O plenário do Senado aprovou nesta quarta-feira (25) a proposta de modernização da Lei de Falências e recuperação judicial, proposta que tem a intenção de reequilibrar o poder entre credores e devedores em processos de reestruturação de empresas, possibilitando que haja proposta de plano de recuperação pelos credores.
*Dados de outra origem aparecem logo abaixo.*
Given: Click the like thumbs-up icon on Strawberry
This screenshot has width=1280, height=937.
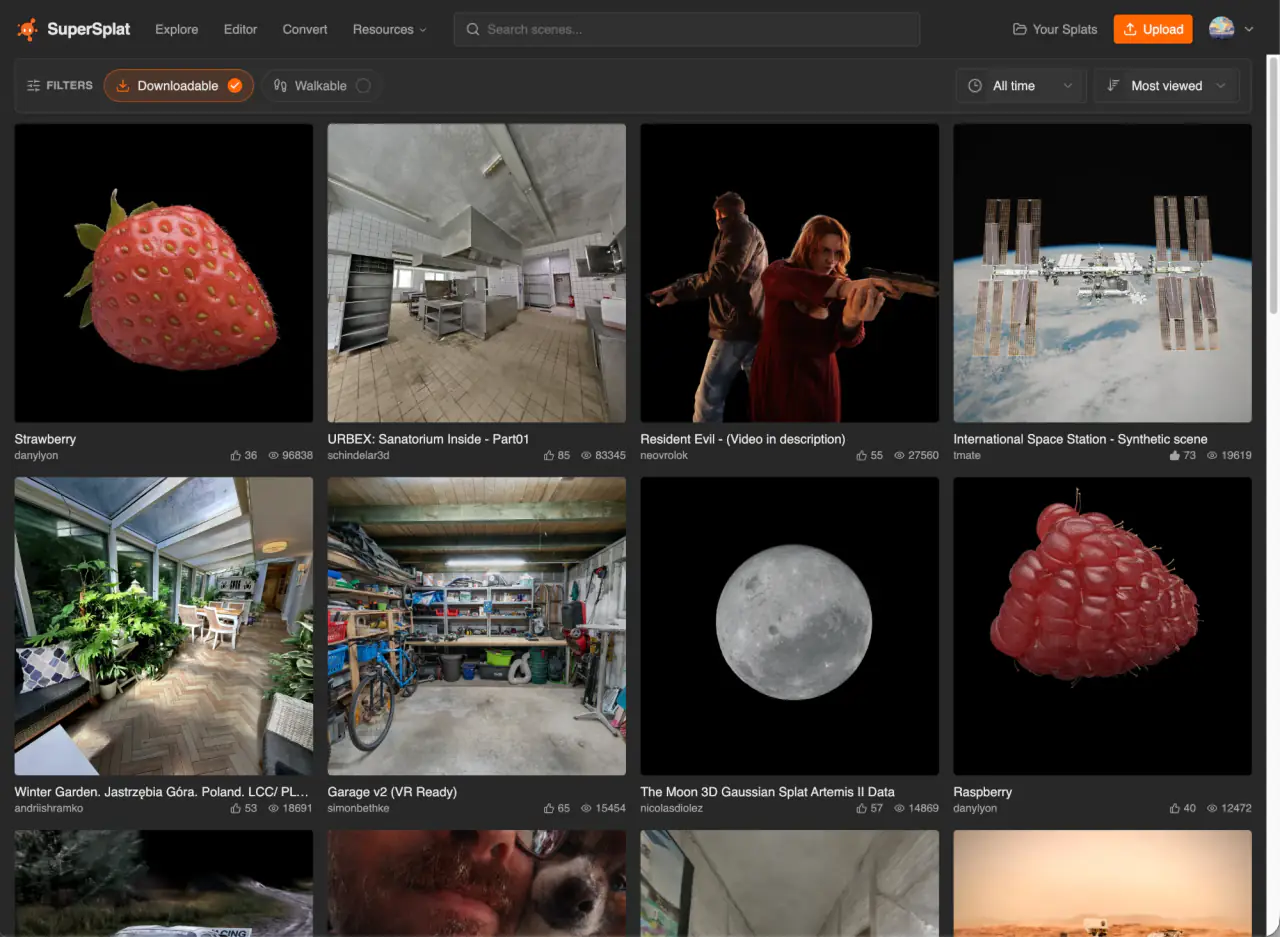Looking at the screenshot, I should click(x=236, y=455).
Segundo a Reuters, o texto, que seguirá para a sanção do presidente Jair Bolsonaro, traz entre outras novidades melhorias em questões ligadas à segurança jurídica e fomenta a concessão de crédito novo às empresas em recuperação judicial, além de instituir o parcelamento de dívidas tributárias federais em condições mais facilitadas.

“Ainda que consideremos prejudiciais a proliferação e a banalização dos programas de recuperação fiscal nos moldes ocorridos na história recente do país, é forçoso admitir que, no caso de empresas em sérias dificuldades financeiras, a concessão de condições especiais para o adimplemento das obrigações tributárias deve ser analisada por outra ótica”, disse o relator da proposta, senador Rodrigo Pacheco (DEM-MG).
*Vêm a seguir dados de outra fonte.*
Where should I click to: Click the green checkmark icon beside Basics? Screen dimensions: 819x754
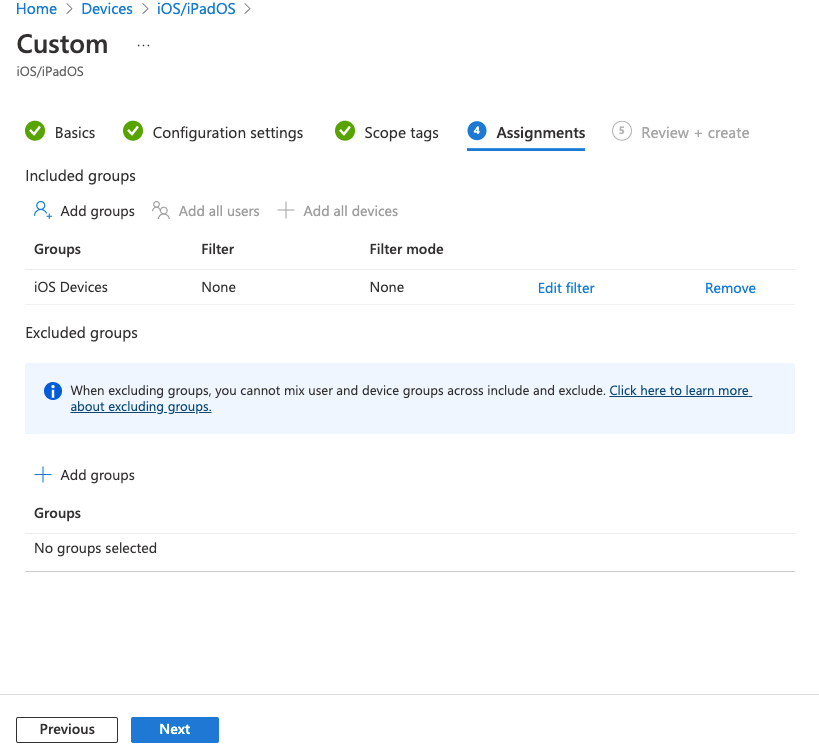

“De forma pragmática, trata-se do oferecimento de concessões pelo Fisco para que o contribuinte tenha fôlego para promover a recuperação efetiva da sua empresa e volte a ter capacidade contributiva plena”, completou.

Brasília,Distrito Federal,

Senado: o projeto

O projeto aprovado tramitava no Congresso desde 2005. Os senadores rejeitaram, em uma votação separada, um destaque apresentado pelo líder do PT, Rogério Carvalho (SE).

Também permite que dívidas trabalhistas sejam incluídas nos processos de recuperação extrajudicial, desde que haja aprovação pelo sindicato da categoria. Além disso, o produtor rural pessoa física, aquele que não tem CNPJ, também poderá entrar com um pedido de recuperação judicial. Não há essa previsão na lei atualmente, apesar de haver autorização na Justiça em alguns casos.